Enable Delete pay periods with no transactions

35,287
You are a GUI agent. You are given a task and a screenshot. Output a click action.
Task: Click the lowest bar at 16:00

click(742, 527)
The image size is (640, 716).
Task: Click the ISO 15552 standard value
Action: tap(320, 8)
* * *
Starting at the line that contains "You are a GUI", reproduce each line through the end of the records exactly, both ends included.

You are a GUI agent. You are given a task and a screenshot. Output a click action.
Task: Click the lowest bar at 16:00

click(742, 527)
The image size is (640, 716).
Task: Click the ISO 15552 standard value
Action: tap(320, 8)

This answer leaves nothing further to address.